Autumn was the season of plays about Eastern European emigres in New York, and I preferred the two I reviewed in Waiver theaters, Richard Nelson’s “Between East and West” and especially Abraham Tetenbaum’s “Heat of Re-Entry,” to the one that got the fancy production at the Mark Taper, “Hunting Cockroaches.”

“Misalliance” wasn’t the only outstanding revival. At the PCPA Theaterfest, John Fletcher’s staging of “Good,” a study of an oblivious man’s descent into evil, was a humdinger, alternately searing and chilling. (Although it wasn’t exactly a revival, Theaterfest’s lavish “Hans Christian Andersen” was another sign that this Santa Maria and Solvang institution is back on track after a couple of changes of management.)
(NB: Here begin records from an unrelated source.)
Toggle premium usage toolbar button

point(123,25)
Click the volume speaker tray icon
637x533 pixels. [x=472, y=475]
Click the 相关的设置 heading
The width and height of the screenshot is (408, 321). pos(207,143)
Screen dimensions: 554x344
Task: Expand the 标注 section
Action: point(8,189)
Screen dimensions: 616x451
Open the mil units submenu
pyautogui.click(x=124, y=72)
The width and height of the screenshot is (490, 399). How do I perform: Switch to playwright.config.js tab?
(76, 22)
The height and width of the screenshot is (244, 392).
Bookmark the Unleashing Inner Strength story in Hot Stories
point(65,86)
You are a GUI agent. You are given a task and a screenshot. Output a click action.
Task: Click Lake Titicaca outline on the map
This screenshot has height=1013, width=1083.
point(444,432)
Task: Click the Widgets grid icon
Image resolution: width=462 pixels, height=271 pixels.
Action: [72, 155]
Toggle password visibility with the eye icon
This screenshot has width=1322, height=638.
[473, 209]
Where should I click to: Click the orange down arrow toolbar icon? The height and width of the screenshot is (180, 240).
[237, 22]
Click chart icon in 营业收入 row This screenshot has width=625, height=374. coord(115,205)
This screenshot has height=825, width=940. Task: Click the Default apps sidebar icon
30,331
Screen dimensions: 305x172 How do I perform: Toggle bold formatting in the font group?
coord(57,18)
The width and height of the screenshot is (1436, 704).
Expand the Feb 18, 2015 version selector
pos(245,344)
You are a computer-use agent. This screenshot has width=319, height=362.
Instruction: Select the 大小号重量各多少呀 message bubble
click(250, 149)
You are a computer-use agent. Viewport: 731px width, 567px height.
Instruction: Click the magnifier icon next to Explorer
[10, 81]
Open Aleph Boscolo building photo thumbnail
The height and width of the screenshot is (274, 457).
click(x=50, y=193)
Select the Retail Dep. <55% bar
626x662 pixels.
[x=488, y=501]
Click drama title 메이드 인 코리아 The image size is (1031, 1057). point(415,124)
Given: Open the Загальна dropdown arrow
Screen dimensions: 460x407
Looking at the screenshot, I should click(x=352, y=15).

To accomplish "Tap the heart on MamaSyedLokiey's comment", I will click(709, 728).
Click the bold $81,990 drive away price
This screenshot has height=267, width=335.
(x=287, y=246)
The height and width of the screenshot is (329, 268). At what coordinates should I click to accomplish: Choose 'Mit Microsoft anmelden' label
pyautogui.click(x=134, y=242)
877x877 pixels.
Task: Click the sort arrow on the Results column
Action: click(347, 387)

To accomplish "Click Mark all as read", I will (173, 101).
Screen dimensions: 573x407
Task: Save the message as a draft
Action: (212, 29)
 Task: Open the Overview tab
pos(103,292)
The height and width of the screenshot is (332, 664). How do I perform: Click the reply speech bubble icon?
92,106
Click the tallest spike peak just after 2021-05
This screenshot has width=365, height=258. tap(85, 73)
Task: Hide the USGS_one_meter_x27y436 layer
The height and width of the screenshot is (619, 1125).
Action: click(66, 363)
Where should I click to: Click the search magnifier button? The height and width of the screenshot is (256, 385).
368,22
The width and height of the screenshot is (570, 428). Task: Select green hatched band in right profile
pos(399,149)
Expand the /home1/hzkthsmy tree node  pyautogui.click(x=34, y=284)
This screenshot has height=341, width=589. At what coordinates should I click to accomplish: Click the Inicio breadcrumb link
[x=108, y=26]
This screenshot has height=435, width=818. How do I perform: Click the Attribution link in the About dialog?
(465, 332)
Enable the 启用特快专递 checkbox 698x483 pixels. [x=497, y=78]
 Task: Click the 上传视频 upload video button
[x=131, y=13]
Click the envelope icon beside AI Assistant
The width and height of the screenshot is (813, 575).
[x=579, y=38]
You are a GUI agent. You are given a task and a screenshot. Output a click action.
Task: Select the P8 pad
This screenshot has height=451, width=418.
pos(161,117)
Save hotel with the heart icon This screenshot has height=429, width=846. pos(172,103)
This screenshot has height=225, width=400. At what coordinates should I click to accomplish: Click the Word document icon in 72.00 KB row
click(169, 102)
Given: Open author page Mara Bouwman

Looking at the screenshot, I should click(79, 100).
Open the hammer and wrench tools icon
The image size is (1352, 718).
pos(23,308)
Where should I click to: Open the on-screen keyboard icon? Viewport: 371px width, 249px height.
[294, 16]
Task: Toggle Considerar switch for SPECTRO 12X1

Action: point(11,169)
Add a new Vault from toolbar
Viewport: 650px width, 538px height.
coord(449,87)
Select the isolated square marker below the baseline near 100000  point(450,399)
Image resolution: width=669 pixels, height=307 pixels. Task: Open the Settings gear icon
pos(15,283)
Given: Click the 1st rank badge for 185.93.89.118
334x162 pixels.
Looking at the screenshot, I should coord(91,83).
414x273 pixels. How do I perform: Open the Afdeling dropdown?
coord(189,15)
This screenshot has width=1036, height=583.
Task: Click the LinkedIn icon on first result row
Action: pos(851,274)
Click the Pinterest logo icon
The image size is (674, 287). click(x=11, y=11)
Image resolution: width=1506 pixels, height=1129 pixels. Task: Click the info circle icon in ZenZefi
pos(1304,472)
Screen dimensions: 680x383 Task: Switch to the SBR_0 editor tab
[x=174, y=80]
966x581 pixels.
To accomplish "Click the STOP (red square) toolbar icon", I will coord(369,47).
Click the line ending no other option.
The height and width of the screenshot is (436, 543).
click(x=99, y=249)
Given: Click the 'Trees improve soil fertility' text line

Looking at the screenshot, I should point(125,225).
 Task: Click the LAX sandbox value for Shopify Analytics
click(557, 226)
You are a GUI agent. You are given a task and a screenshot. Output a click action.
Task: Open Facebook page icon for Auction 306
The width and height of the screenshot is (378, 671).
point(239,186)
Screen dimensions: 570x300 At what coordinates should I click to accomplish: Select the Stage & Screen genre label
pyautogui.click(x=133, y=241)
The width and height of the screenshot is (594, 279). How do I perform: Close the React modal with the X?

The Old Globe’s “There’s One in Every Marriage,” an adaptation of Feydeau, and La Mirada’s “Noises Off” were polished to a fine sheen. Paul Blake’s winsome staging of “She Loves Me” fit its original home, the Lobero in Santa Barbara, better than it fit the Ahmanson.

No show tickled me more than Tom Henschel’s revival of Alan Ayckbourn’s “How the Other Half Loves” at Theatre 40. And Robert Ellenstein’s six-actor revival of “Hamlet,” a Fringe Festival production at the Megaw, was an impressive experiment.

Finally, a nod to a couple of women who transcended the shows they were in: Lori Wilner as “Hannah Senesh” and Jo Anne Worley, who instructed us to “Call Me Madam.” Whatever you say, Madam Worley.